DuoLoRA: Cycle-Consistent and Rank-Disentangled Content-Style Personalization¶

Conference: ICCV 2025
arXiv: 2504.13206
Code: None
Area: Model Compression
Keywords: LoRA merging, content-style personalization, cycle consistency, rank disentanglement, diffusion models

TL;DR¶

DuoLoRA introduces rank-dimension mask learning (ZipRank) for LoRA merging, combined with SDXL layer priors and a cycle-consistent merging loss (Constyle loss), enabling efficient content-style LoRA composition that surpasses ZipLoRA and other state-of-the-art methods across multiple benchmarks while reducing trainable parameters by 19×.

Background & Motivation¶

Personalized generation with text-to-image diffusion models has attracted considerable attention. Users wish to simultaneously specify the content (e.g., a specific dog) and style (e.g., impressionism) of generated images, yet existing methods struggle to faithfully preserve both within a single model.

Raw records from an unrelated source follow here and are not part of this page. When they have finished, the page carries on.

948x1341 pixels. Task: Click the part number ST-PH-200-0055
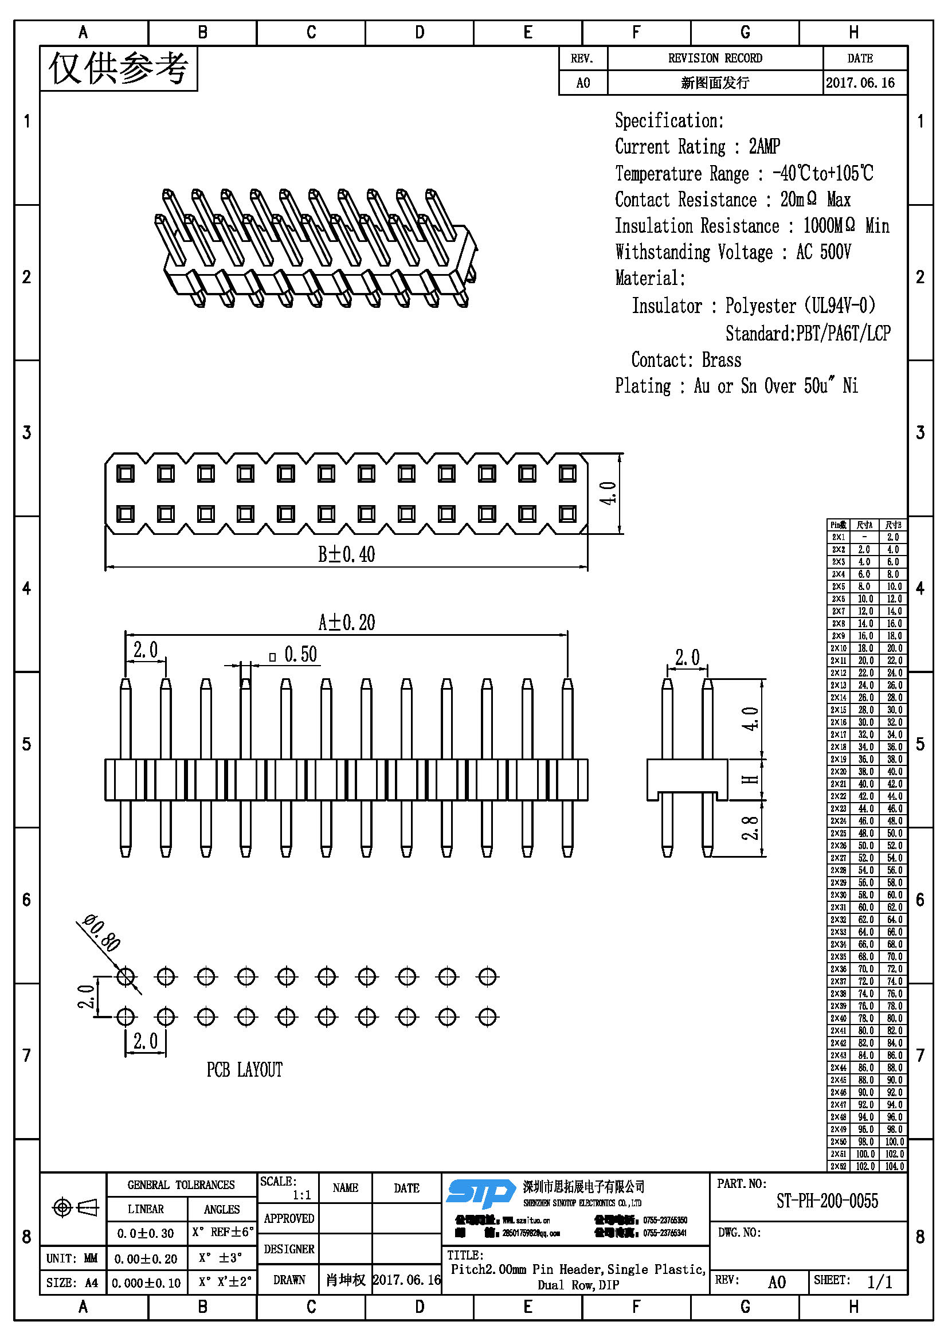[826, 1202]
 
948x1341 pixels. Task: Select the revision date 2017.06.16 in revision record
[860, 83]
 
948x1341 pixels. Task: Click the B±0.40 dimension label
[346, 554]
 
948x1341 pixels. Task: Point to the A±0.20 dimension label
[346, 623]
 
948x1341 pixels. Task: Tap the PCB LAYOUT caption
[245, 1070]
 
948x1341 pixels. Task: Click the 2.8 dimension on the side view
[750, 828]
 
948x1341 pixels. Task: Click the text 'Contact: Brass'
[686, 360]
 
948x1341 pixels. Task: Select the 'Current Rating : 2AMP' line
[697, 147]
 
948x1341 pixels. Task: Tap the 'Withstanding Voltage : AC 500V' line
[732, 252]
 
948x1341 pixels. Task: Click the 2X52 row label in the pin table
[839, 1166]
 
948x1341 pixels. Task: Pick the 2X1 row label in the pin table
[839, 537]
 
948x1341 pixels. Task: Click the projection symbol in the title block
[75, 1207]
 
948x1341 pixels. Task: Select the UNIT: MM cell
[72, 1258]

LoRA (Low-Rank Adapter) has become the dominant paradigm for personalization owing to its parameter efficiency: separate content and style LoRAs are trained and subsequently merged. ZipLoRA is a representative approach that merges content and style by learning masks over the output dimension of LoRA. However, ZipLoRA suffers from three critical limitations:

Unreasonable independence assumption: ZipLoRA treats content and style as independent entities, whereas they are inherently entangled.

Poor parameter efficiency: Learning masks over the output dimension requires a large number of trainable parameters (1.33M).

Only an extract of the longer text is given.